Par Jean-François Carrier, intervenant au soutien communautaire à la Fédération des OSBL d’habitation de Montréal (FOHM)
Même si le revenu social universel garanti (RSUG) semble être un nouveau concept, il est intéressant d’apprendre qu’il fût présent dès 1601 dans la loi anglaise sur les pauvres (Poor Law) et qu’il servait à faire le lien entre l’assistance sociale et les principes de dignité et de citoyenneté. Malheureusement, il entre souvent en conflit avec l’aide sociale, la redistribution de la richesse et l’incitation au travail.
Il existe une multitude d’appellations pour parler du RSUG : revenu de citoyenneté, allocation universelle, revenu minimum garanti (RMG), revenus d’existence, revenu de base ou encore revenu social. En fait, l’idée de base est simple : offrir une allocation universelle récurrente à tous les citoyens et à toutes les citoyennes, peu importe leur situation financière. Trois modèles sont davantage discutés.

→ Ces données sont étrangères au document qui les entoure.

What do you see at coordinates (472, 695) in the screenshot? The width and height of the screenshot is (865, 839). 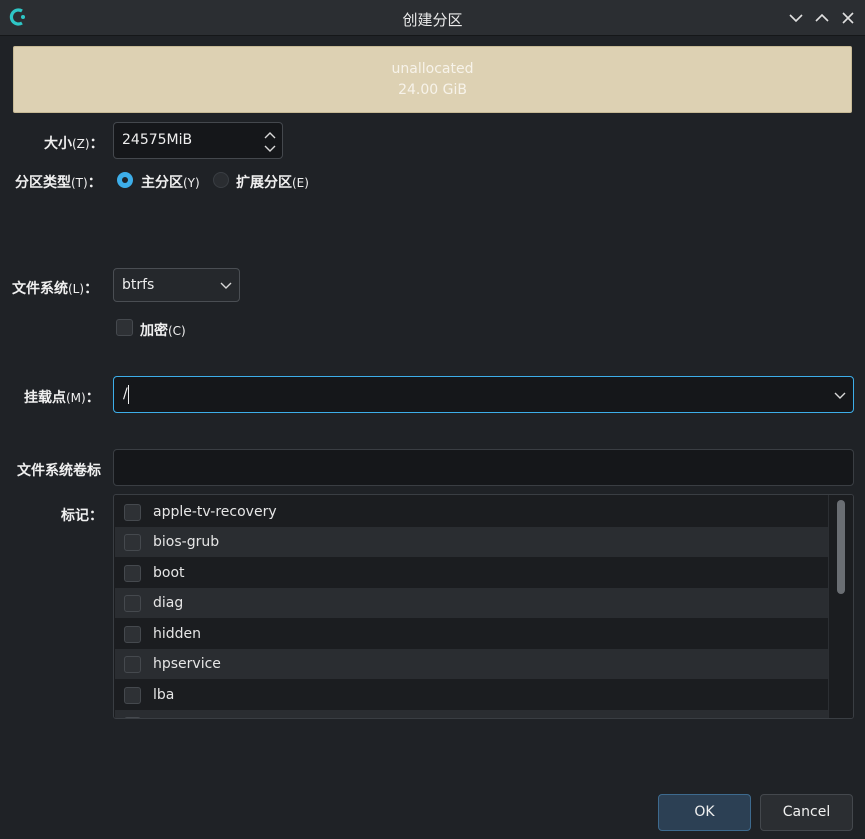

Le revenu minimum garanti (RMG)
Le revenu minimum garanti (RMG) est présentement à l’étude par le gouvernement libéral du Québec, plus précisément par les ministres François Blais et Carlos Leitão, soutenus par un comité d’experts de la finance, dont le rapport sera publié le 17 juin prochain. Connaissant l’arrogance et le mépris du présent gouvernement, la proposition de RMG qui en découlerait soulève plusieurs craintes et interrogations. Il est très possible de croire que, avec son approche néolibérale, il propose une allocation beaucoup plus basse qu’un véritable montant nécessaire de subsistance. Cette nouvelle réforme pourrait aussi servir à éliminer certains programmes existants, au nom de l’implantation d’un revenu minimum garanti. Plusieurs pourraient donc se retrouver dans une situation encore plus précaire qu’avant l’arrivée du fameux RMG.
Le revenu de base
Le concept de revenu de base, proposé par le mouvement international Basic Income Earth Network se situe entre le revenu minimum garanti (RMG) et le revenu social universel garanti (RSUG). Il se définit par quatre grands axes : il est universel, individuel, inconditionnel et se détermine par un niveau de revenu de base calculé à 60 % du revenu médian enregistré dans le pays. Au Québec, il se situerait environ à 1400 $ par mois. Dans ce scénario, les services publics déjà existants demeurent en place.
Le revenu social universel garanti
Le revenu social universel garanti (RSUG) est un concept qui a été développé par le Front commun des personnes assistées sociales du Québec (FCPASQ) et le Groupe de recherche et de formation sur la pauvreté au Québec (GRFPQ). De toutes les formes de revenu, c’est celui qui serait le plus généreux et qui offrirait une réelle possibilité aux gens de vivre dans la dignité. Plusieurs principes soutiennent ce programme, notamment l’importance pour la société d’assurer à tous et toutes les ressources nécessaires.
L’universalité est une prémisse du RSUG et viserait à garantir un même revenu de base pour tous et toutes, éliminant ainsi de nombreux préjugés en lien avec l’aide sociale.
Un autre principe est celui de l’autonomie économique puisqu’il vise à sortir des personnes de la dépendance économique. Également, il préconise une diminution importante du contrôle et de la répression ; n’ayant plus besoin d’inspecteurs à l’aide sociale. Les gens auraient enfin le droit de s’entraider et vivre ensemble légalement, sans avoir peur de se « faire couper » leur chèque.
Cette orientation se démarque par une offre majorée de services publics gratuits, universels et garantis. Le montant proposé par le FCPASQ est de 1 667 $ par mois, par personne, et serait donné de la naissance jusqu’à la mort.
Peu importe le modèle retenu par le Comité ministériel, plusieurs questions demeurent en suspens. Le Québec n’étant qu’une province, le gouvernement fédéral couperait-il le financement de certains programmes ou les transferts d’argent si les conditions d’obtention ne sont plus respectées ?
Un revenu universel pourrait permettre un seuil minimal, tant et aussi longtemps qu’il est bien appliqué et avec certaines garanties. Toutefois, présentement, dans le système politique néolibéral où nous nous trouvons, plusieurs d’entre nous risqueraient d’y perdre au change et ce ne sera évidemment pas les plus riches qui seraient pénalisés.